--- EXERCISE DIRECTIONS ---
From the line with "Continue with the Apple で続ける button" to the final line of the data below, please write out every line exactly, with no pictures.
● ● ●
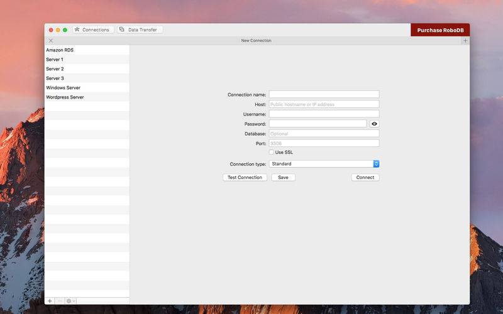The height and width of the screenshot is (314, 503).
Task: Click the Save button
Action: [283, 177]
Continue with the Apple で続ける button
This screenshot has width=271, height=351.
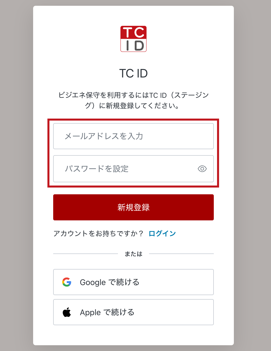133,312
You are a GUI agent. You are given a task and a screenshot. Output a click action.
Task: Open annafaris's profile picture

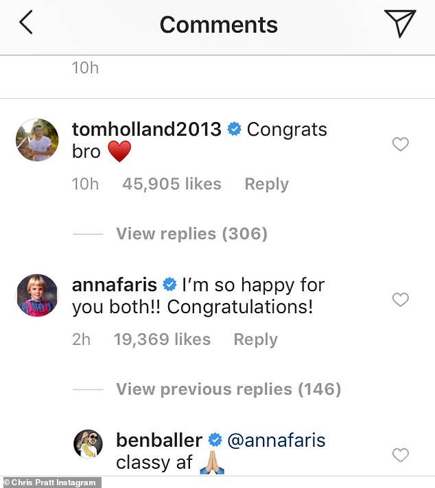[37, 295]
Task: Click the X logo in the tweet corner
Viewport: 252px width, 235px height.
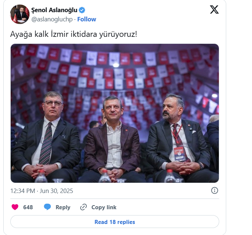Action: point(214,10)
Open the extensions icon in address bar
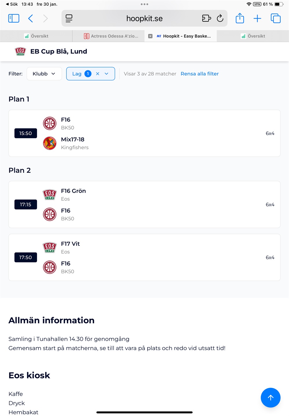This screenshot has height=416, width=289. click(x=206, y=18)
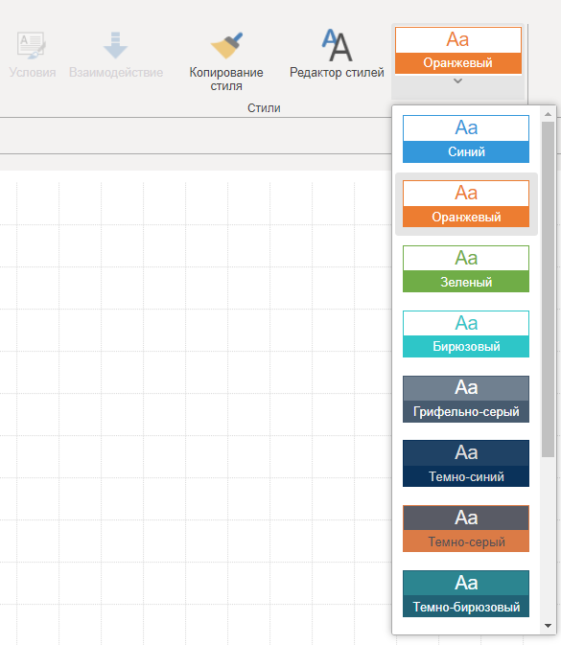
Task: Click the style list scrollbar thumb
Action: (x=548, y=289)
● ● ●
--- WRITTEN SOLUTION ---
Continue with the Apple で続ける button
This screenshot has width=271, height=351.
133,312
You are a GUI agent. You are given a task and a screenshot. Output a click action.
Task: Open annafaris's profile picture

[37, 295]
Task: Click the X logo in the tweet corner
Viewport: 252px width, 235px height.
Action: point(214,10)
Open the extensions icon in address bar
This screenshot has height=416, width=289. click(x=206, y=18)
Task: Click the style list scrollbar thumb
Action: (x=548, y=289)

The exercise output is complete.